I have already mentioned 'weather windows' and this post is not specifically about watching weather patterns and then meeting with success (i'll do that later) but its more about a few ideas as to how. Weather windows exist throughout the season - even in mid winter .One thing is definite however and that is the amount of effort you will need to make at this time of year is considerably greater than the easy fishing of summer and early autumn when fish are more aggressive.
At the time of writing sea water surface temperatures are roughly between 9 and 11 degrees at the moment and this is just above the effective operating temperature for bass fishing. In other words fish should be somewhat active. Again i can only speak out of experiences here at Wexford for the following water temp ranges as described to me some time back by a fisheries biologist as best as i can remember, so generally speaking
At 5 degrees its the minimum acceptable temp for their existence or range
Below 8 degrees they seem to enter a state of suspension - slower metabolism (soft lures, suspended lures - maybe!)
Between 9-10 degrees late winter temps and depending on the day generally soft lures are best
Between 10-12 degrees you can catch them on diving lures and sinking fly lines possibility of surface too
Between 12-15 degrees you can catch them on surface lures and flies and most other lures
Above 16 degrees oxygen starts to becomes an issue and they are not present/ or feed in cooler waters
However winds have been predominantly Northerly and North easterly over the last few weeks and surface temperatures of the sea are a little down. I have a few notes from the archives that indicate my first surface bass fishing wouldnt generally begin with confidence in numbers until early May, and then its time to stop as the season is closed!

** Supplied entries **
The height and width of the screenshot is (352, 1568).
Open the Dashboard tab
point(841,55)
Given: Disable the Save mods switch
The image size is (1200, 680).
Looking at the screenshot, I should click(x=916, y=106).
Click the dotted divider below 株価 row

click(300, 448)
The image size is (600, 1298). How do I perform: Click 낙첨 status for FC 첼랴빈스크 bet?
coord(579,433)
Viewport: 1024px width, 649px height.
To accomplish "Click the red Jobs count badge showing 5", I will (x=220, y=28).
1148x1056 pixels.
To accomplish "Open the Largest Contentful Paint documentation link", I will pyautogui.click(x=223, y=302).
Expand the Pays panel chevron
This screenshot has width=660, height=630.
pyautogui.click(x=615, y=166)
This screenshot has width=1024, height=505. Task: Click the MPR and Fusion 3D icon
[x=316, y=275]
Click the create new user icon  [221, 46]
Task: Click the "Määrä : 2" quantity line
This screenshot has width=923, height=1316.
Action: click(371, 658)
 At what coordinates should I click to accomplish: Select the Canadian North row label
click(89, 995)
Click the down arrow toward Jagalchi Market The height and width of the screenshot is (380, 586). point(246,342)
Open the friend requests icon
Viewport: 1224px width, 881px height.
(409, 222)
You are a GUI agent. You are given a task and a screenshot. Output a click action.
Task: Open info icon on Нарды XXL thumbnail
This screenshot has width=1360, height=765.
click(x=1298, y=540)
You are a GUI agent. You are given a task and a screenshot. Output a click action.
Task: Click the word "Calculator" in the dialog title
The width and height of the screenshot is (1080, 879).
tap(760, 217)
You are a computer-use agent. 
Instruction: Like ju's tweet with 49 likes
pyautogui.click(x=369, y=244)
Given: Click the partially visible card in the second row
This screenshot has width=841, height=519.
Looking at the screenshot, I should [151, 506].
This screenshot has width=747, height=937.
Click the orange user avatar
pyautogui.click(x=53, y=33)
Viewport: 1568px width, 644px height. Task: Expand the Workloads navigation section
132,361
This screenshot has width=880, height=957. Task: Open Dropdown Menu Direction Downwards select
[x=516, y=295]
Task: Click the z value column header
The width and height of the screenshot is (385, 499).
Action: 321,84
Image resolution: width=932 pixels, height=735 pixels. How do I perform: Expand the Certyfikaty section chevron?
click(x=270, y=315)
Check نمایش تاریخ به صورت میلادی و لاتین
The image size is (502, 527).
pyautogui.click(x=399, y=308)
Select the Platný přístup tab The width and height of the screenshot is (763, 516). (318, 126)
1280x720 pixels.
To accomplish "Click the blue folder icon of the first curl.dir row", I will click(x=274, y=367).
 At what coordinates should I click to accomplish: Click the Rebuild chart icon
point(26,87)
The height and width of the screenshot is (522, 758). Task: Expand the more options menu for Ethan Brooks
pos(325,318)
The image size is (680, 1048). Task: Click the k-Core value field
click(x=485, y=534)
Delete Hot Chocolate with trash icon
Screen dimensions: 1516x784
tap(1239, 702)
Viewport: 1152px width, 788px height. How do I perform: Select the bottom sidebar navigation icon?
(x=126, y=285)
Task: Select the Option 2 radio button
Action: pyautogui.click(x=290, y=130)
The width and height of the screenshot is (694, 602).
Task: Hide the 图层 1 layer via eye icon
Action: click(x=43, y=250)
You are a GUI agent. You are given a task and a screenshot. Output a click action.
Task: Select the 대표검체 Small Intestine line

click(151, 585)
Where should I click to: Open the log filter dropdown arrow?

** Exercise tasks **
**a)** Reproduce the stretch of the bass fishing post from "Between 9-10 degrees" through "season is closed!" word for word.
**b)** In the bass fishing post, what range of water temperatures is given for catching bass on surface lures and flies and most other lures?

** Responses to the exercise **
**a)**
Between 9-10 degrees late winter temps and depending on the day generally soft lures are best
Between 10-12 degrees you can catch them on diving lures and sinking fly lines possibility of surface too
Between 12-15 degrees you can catch them on surface lures and flies and most other lures
Above 16 degrees oxygen starts to becomes an issue and they are not present/ or feed in cooler waters
However winds have been predominantly Northerly and North easterly over the last few weeks and surface temperatures of the sea are a little down. I have a few notes from the archives that indicate my first surface bass fishing wouldnt generally begin with confidence in numbers until early May, and then its time to stop as the season is closed!

**b)** Between 12 and 15 degrees.